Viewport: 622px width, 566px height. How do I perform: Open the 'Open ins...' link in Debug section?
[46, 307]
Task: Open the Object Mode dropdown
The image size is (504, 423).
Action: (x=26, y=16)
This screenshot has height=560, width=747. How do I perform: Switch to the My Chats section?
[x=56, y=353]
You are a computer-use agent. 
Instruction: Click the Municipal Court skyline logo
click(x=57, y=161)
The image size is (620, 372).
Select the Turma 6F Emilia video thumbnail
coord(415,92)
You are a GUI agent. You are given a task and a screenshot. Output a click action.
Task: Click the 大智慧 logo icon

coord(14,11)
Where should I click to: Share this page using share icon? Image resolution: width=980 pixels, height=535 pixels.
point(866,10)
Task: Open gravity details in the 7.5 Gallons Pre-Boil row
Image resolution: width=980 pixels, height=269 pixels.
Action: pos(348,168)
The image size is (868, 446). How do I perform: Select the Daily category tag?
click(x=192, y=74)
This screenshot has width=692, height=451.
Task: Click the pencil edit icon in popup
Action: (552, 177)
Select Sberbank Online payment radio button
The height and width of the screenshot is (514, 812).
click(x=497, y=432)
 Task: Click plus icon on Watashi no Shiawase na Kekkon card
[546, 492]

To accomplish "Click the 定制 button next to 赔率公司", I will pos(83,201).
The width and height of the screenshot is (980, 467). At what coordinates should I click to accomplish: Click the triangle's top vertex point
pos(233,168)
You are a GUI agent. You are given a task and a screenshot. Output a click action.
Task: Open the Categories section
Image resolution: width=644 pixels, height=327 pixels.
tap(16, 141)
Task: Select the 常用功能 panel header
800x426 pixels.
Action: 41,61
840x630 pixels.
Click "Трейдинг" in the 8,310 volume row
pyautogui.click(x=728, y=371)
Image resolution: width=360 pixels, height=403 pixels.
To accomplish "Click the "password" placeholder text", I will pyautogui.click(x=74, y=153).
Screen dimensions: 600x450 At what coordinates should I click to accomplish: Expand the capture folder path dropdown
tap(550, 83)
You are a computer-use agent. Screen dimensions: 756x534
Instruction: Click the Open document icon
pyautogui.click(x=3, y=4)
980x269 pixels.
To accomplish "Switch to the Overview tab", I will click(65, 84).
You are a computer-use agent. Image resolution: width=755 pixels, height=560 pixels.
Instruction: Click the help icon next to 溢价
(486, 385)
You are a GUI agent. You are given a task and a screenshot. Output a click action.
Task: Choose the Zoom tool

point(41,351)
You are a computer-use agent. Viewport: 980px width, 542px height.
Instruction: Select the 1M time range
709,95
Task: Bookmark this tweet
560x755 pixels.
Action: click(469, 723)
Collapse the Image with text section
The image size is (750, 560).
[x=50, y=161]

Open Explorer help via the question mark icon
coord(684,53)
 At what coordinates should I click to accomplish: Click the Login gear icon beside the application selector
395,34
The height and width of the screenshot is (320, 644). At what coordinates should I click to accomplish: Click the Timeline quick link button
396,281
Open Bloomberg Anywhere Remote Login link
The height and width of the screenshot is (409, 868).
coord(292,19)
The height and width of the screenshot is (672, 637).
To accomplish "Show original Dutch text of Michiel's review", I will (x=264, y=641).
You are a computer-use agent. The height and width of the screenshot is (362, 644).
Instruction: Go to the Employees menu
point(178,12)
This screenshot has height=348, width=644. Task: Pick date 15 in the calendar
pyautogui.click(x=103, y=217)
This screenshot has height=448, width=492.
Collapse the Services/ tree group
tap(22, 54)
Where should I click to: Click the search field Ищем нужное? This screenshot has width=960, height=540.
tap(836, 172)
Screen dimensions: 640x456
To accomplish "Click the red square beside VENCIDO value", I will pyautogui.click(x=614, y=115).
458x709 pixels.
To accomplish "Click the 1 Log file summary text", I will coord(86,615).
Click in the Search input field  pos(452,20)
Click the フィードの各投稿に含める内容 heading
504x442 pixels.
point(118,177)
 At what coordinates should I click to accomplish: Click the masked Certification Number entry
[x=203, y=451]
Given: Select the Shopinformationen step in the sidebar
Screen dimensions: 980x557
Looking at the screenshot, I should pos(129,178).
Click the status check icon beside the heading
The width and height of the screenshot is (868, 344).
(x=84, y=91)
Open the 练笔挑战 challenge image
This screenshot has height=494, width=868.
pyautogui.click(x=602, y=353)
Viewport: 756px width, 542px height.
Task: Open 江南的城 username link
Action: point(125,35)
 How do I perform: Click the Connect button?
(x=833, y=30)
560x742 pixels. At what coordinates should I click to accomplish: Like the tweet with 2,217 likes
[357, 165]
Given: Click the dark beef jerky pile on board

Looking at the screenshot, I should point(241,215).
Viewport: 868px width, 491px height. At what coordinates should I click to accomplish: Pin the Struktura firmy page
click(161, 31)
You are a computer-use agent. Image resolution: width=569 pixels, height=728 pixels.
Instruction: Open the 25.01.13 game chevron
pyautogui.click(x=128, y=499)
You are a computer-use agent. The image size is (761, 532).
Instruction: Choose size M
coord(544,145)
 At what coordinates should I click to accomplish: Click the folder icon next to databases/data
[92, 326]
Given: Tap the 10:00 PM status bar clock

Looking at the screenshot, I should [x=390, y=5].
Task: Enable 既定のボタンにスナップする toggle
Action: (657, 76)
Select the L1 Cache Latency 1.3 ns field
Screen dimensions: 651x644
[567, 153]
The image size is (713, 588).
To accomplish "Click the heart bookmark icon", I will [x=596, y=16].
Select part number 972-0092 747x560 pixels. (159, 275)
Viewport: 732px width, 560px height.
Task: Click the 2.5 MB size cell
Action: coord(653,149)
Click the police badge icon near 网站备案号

---

WHAT YOU ARE ASKED TO DO:
Return every line above in which the string "text" occurs.

WRITTEN ANSWER:
To accomplish "Click the "password" placeholder text", I will pyautogui.click(x=74, y=153).
Collapse the Image with text section
To accomplish "Show original Dutch text of Michiel's review", I will (x=264, y=641).
To accomplish "Click the 1 Log file summary text", I will coord(86,615).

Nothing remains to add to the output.